Table II shows the relationship between the area of living and socioeconomic status. The frequency was higher (43.3%) in lower, and low (23.5%) in the higher socioeconomic groups. The highest frequency of PMS (57.7%) was noted is Shah Faisal Colony in both groups of social classes. It was 60.6% in the lower socioeconomic and 32.0% in the higher socioeconomic group. In this particular area the law and order situation has deteriorated over the past few years. Relationship of PMS to the ethnic origin showed that PMS was more frequent in Punjabi and Mohajir population (37% each). A frequency of 30.0% was noted in Sindhi and Baluchi population and a low frequency of 11.6% was recorded in Pathans from Baluchistan and North West Frontier province living in Karachi.

Table III shows the incidence of PMS in various professional groups. PMS was high in housewives (38.0%) and low in office workers (17.5%).
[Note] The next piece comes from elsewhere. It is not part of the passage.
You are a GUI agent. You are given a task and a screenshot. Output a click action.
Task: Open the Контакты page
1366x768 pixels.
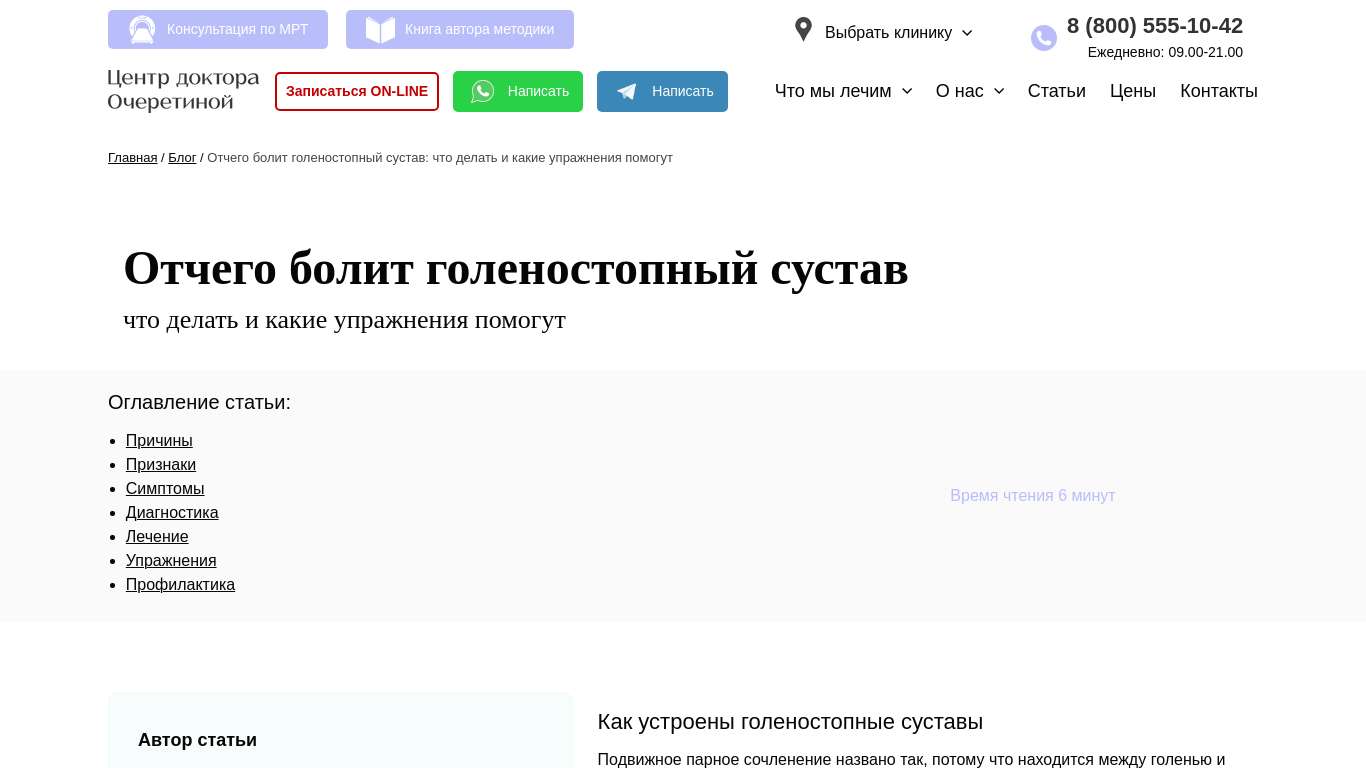[x=1218, y=91]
Majority of women took no treatment for PMS. Females who went for treatment were treated for dysmenorrhoea with analgesics and vitamins.
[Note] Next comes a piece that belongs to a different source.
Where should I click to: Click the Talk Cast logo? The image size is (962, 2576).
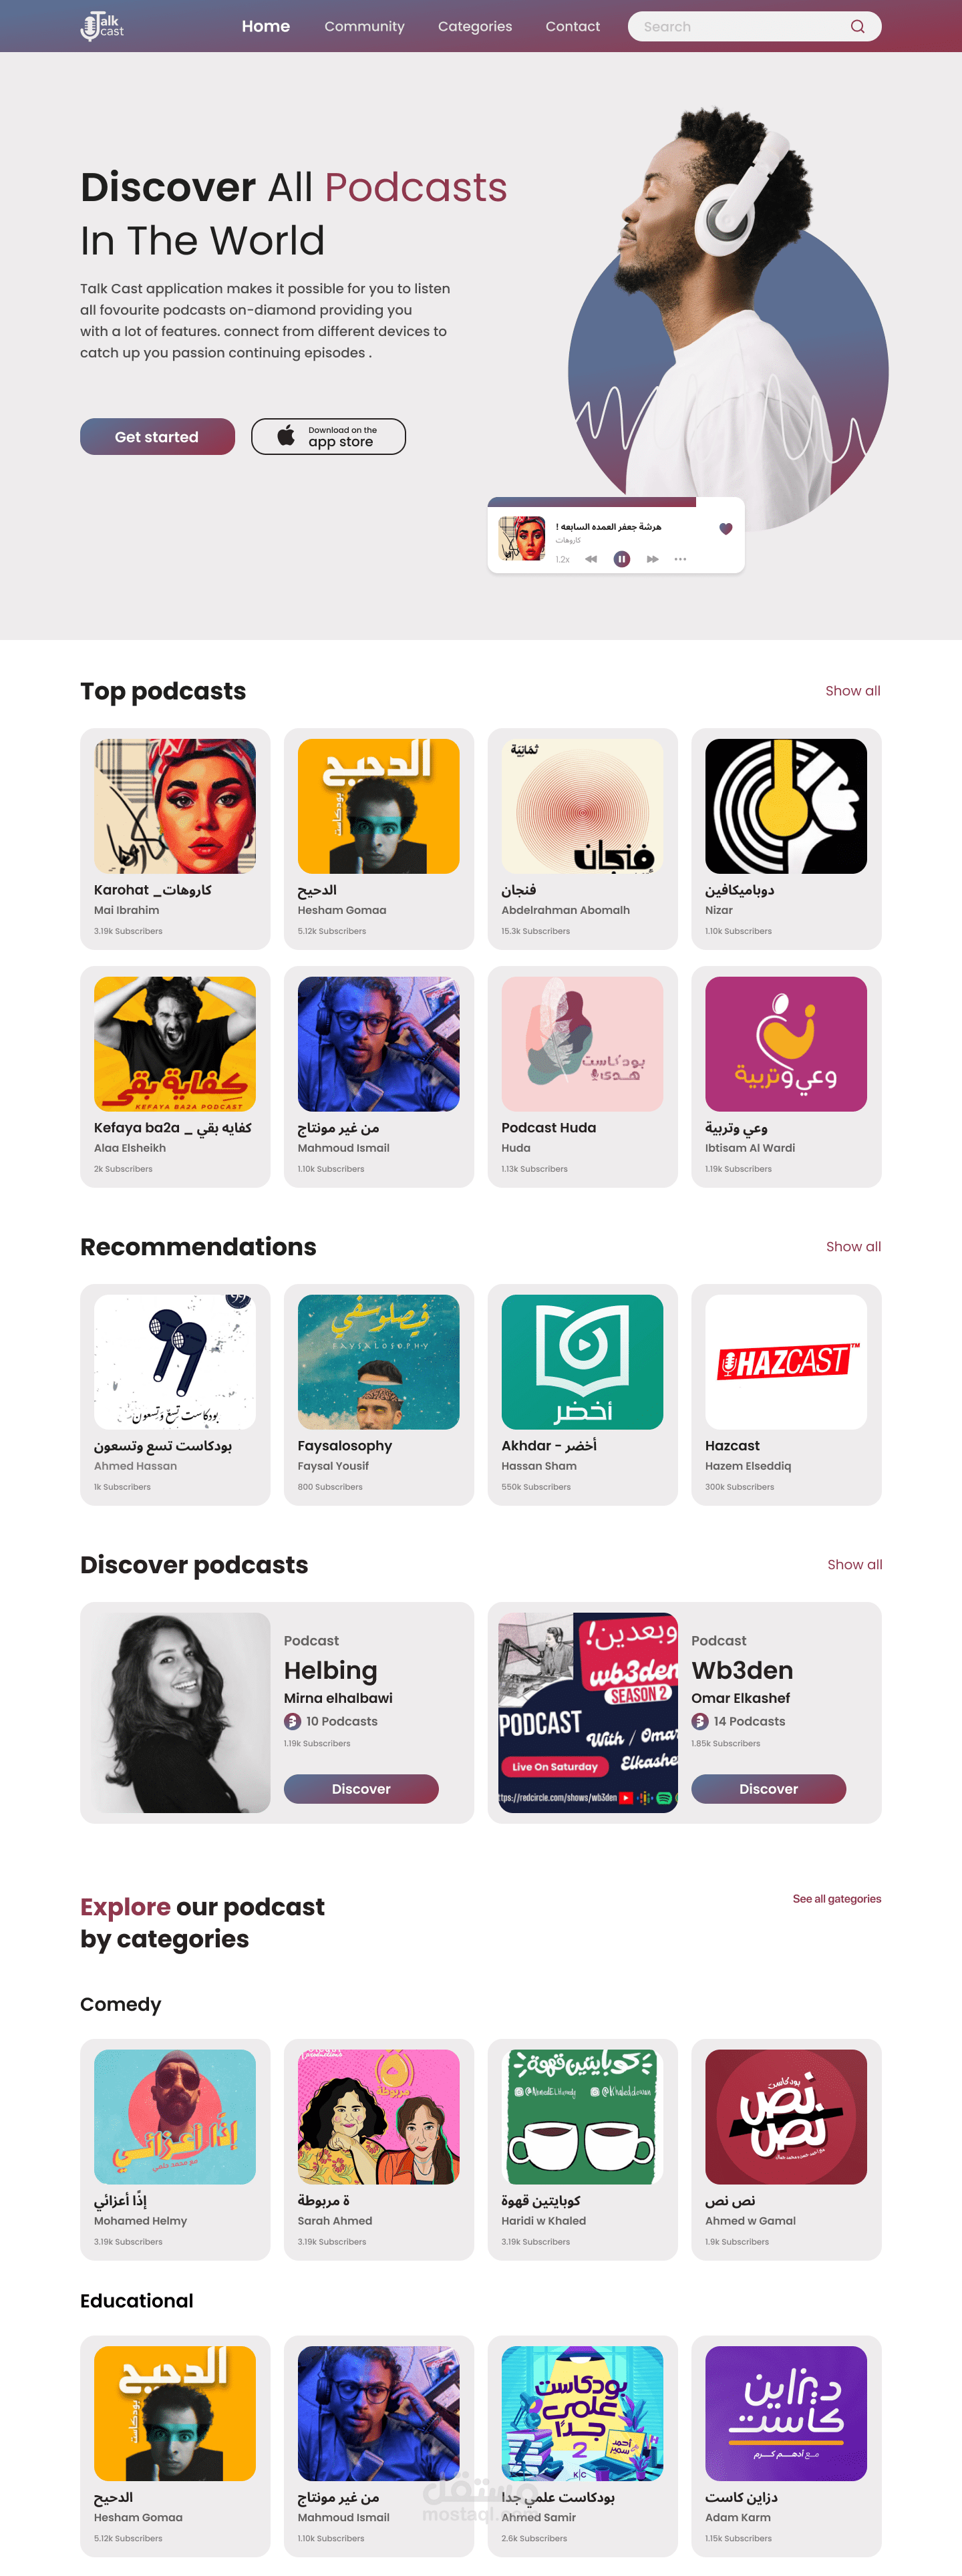tap(102, 26)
Table IV shows thatmajority of girls (72%) bad their menarche between 12 and 14 years, 9.7% had irregular cycles with duration of menstruation varying between 1-11 days. The data regarding menstrual symptoms suggested that the majority of women had lower abdominal pain (100%), cramps (92%) and backache (88%) (Table V).

DISCUSSION

There is a need to discuss the population and methods used in this study to understand its limitation before interpreting the result. Karachi is a cosmopolitan city. A big group of the population belongs to those who had migrated from India in 1947 (Mohajir) after independence. Another group consists of immigrants from Bangladesh. Besides, people from rural areas and all provinces keep on pouring into Karachi for better job opportunities. It is a multicultural and multilinguistic society exposed to recurrent obituaries, unrest, law breaking, and persistent tense atmosphere. The population in this study does not represent the majority of the women living in rural areas of Pakistan with different social, educational and cultural backgrounds. The survey was carried with the help of volunteers comprising of medical students, junior hospital doctors, nurses and lady school teachers. The questionnaires were explained to respondents and how they should interpret the questions. It is possible that the explanation and answers were biased because of the knowledge of the volunteers regarding PMS. After considering these limitations our data indicates that PMS is not a western problem only14,16 but a group of women in the Pakistani population also have a complex set of premenstrual changes as are well documented in western women. Its incidence is higher in lower socioeconomic groups and inversely proportional to the number of pregnancies. Our data indicated that the frequency was higher in a population where law and order had deteriorated and the people were living under long term curfew orders. It would be interesting to know the effects of curfew and social unrest on the age of menarche, menopause, fertility and the menstrual cycle pattern. A multi-centre trial is needed to confirm these factors. Our data also indicated that treatment by analgesics, vitamins, hakeems (traditional treatment with herbs) and by hoemeopathic drugs, relieved symptoms in a minor group of women, This is probably a well known placebo effect and there is a need of long term review of these treatments in our population. Our data shows that Pakistani women do experience premenstrual syndrome. There is a need to develop methods to conduct multicentre trial in rural and urban areas to find out the exact prevalence of the disease. There is a need to recognize the syndrome and create awareness regarding its assessment, diagnosis and treatment among medical students and general practitioners.

ACKNOWLEDGEMENT

The authors wish to thank all volunteers who carried out this study with hard work and enthusiasm. Special thanks to Mr. RE. Robinson who allowed me to use all facilities in Addenbrooks Hospital during my stay in Cambridge.